Si Isabelle gambadait comme un lapin de garenne au printemps, le fait de parler et de rire en marchant avait littéralement coupé le souffle de Gilbert qui haletait aussi fort que le sergent Garcia quand il essaye de cavaler après un Zorro plus fit qu’une sauterelle du Bangladesh.
Il lui fallut bien une bonne demi-heure pour respirer à peu-près normalement, surement les premiers effets de l’altitude. Il faut dire aussi que ça grimpait à 10%, ce qui n’arrangeait rien.
Son diaphragme une fois revenu à plus de sagesse, son esprit put à nouveau s’évader un peu et vagabonder au gré de ses émotions.
Il ne percevait pas le come-back de Clément comme une catastrophe qui balayait d’un coup la possibilité d’une histoire dans laquelle il ne s’était pas projeté plus que ça. Les occasions ratées ne l’avaient jamais perturbé, il croyait dans l’avenir et dans les bonnes surprises qu’il lui réservait.
Finalement, il était presque content de revoir celui qui avait pourri sa nuit dans l’avion, et pour qui il avait maintenant une certaine affection. Il se fit la réflexion que c’était souvent le cas avec d’anciens ennemis qui finissaient par devenir des alliés fidèles, et parfois des amis.
Il était content pour eux et se disait souvent que les couples qui vivaient un truc sympa avaient bien de la chance. Il n’était pas jaloux mais se disait qu’un jour ça serait son tour. Il ne savait pas quand, ne l’attendait pas avec impatience, mais ça viendrait.
Et pour la première fois de sa courte vie, il avait mis un visage à cet espoir, un petit minois avec ce regard rieur et profond, celui d’Esther, sa libellule préférée.
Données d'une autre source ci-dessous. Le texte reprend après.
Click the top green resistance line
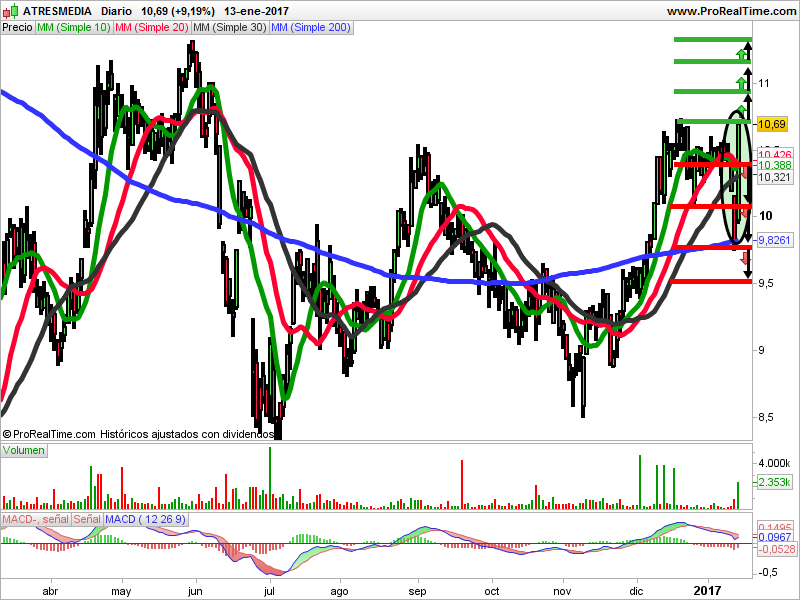 (x=713, y=39)
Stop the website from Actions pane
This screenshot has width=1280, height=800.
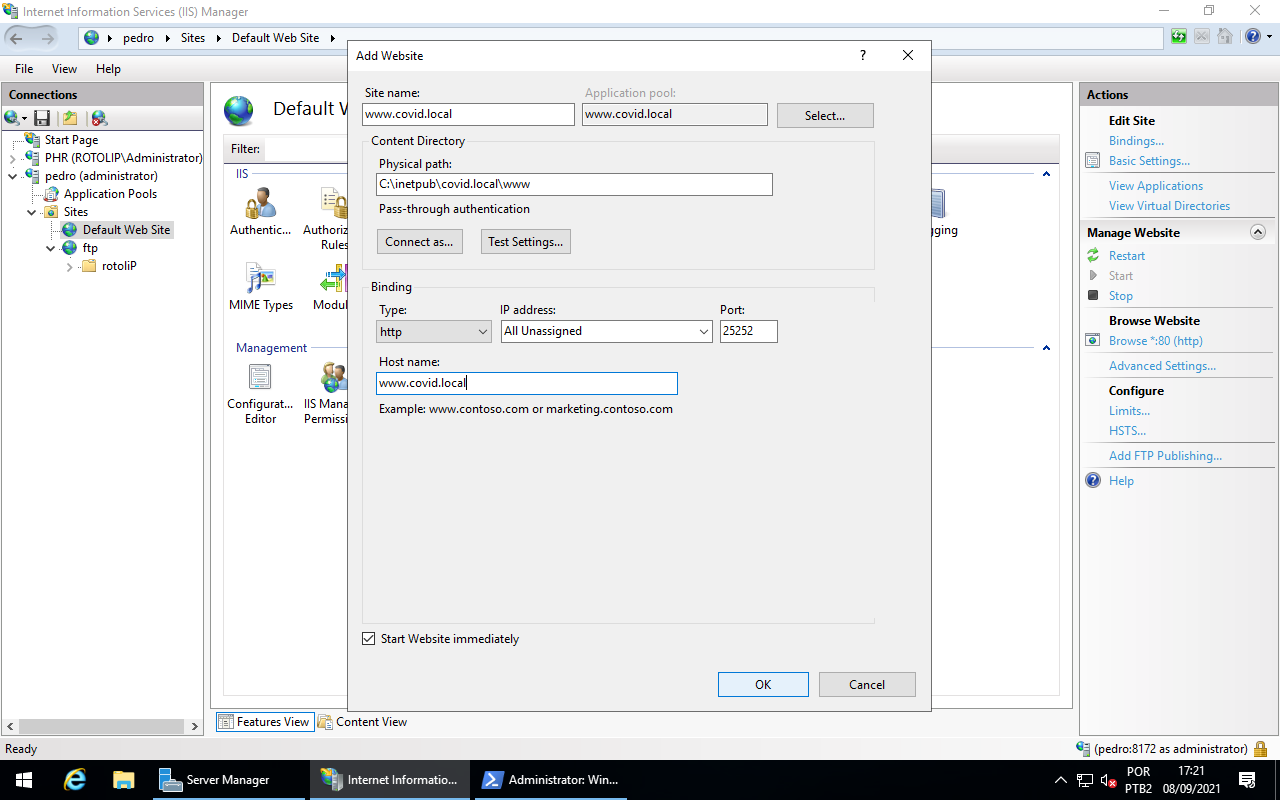click(1120, 295)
En fait, il se rendait compte qu’il n’avait pas fait des milliers de bornes pour découvrir un pays, mais bien pour se donner une chance d’entrer dans la vie de quelqu’un qui l’avait submergé.
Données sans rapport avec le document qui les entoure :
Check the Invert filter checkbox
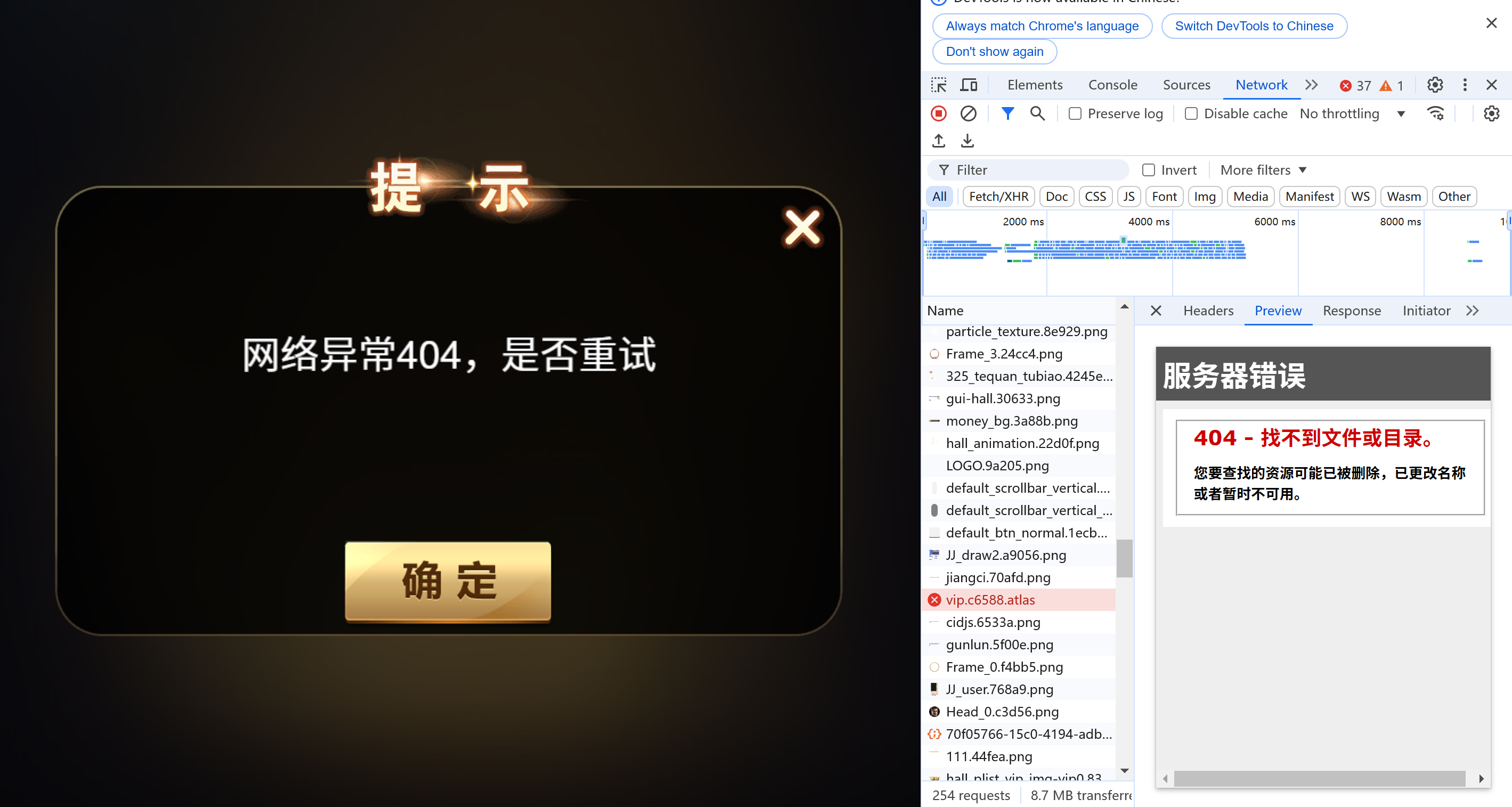The height and width of the screenshot is (807, 1512). 1149,170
Il y avait là quelque chose d’absurde et de peut-être addictif, mais il sentait que cette histoire était la sienne, et que ne pas la vivre lui amènerait des regrets qui lui laisseraient un goût amer pour un long moment. Celui de la défaite.
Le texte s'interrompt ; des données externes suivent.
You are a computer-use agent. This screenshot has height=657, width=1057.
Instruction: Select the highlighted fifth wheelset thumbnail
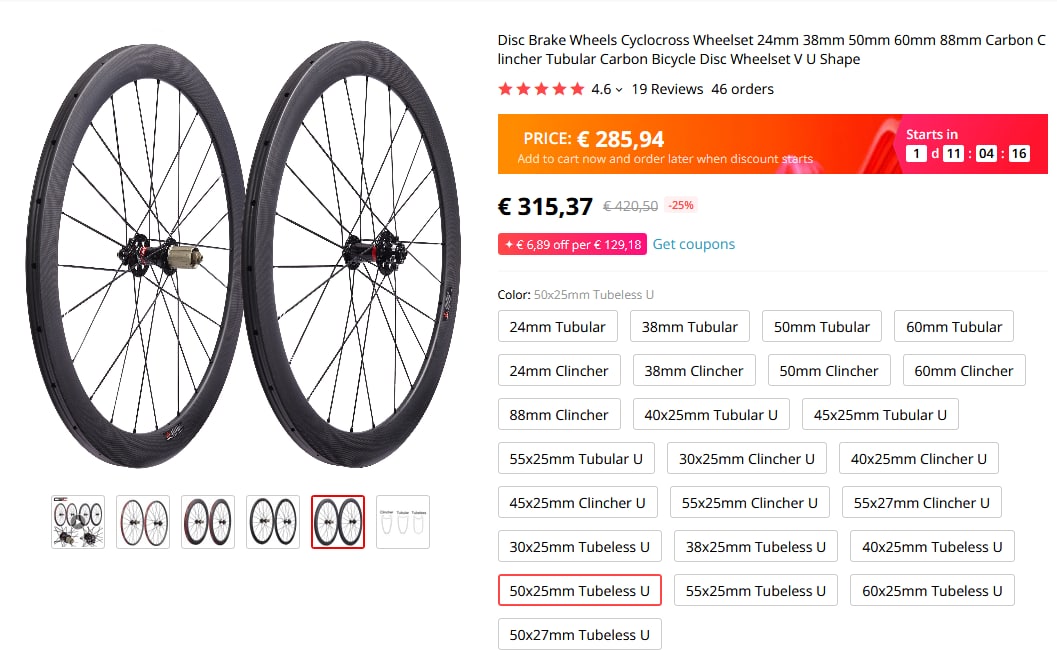click(338, 522)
Plus légère et joyeuse que jamais, Isabelle enchaînait les hectomètres avec une facilité déconcertante, sans forcer sa respiration, accélérant, ralentissant, passant d’un marcheur à l’autre comme pour s’amuser.
- Tu fais ça pour me mettre la rage ?
- Quoi ?
- Monter, descendre, t’arrêter, repartir…
- Non, c’est juste que je me sens bien, ça me donne des ailes.
- Et quand ça va pas, tu t’arrêtes et tu boudes ?
- Ca n’arrive jamais.
- Prétentieuse !
Au fond de lui, il savait bien qu’elle devait avoir raison, car depuis qu’il la connaissait, il ne l’avait jamais prise en flagrant délit de morosité. Et encore moins avec le moral dans les chaussettes.
Décidément, cette fille était parfaite, trop peut-être, elle devait bien avoir un petit défaut caché quelque part.
C’est perdu dans ces considérations sans intérêt qu’il aperçut les premières pierres qui annonçaient Langtang. C’était un joli village de montagne, avec toutes les maisons en pierres, taillées à la main, ils l’apprendraient un peu plus tard au bivouac.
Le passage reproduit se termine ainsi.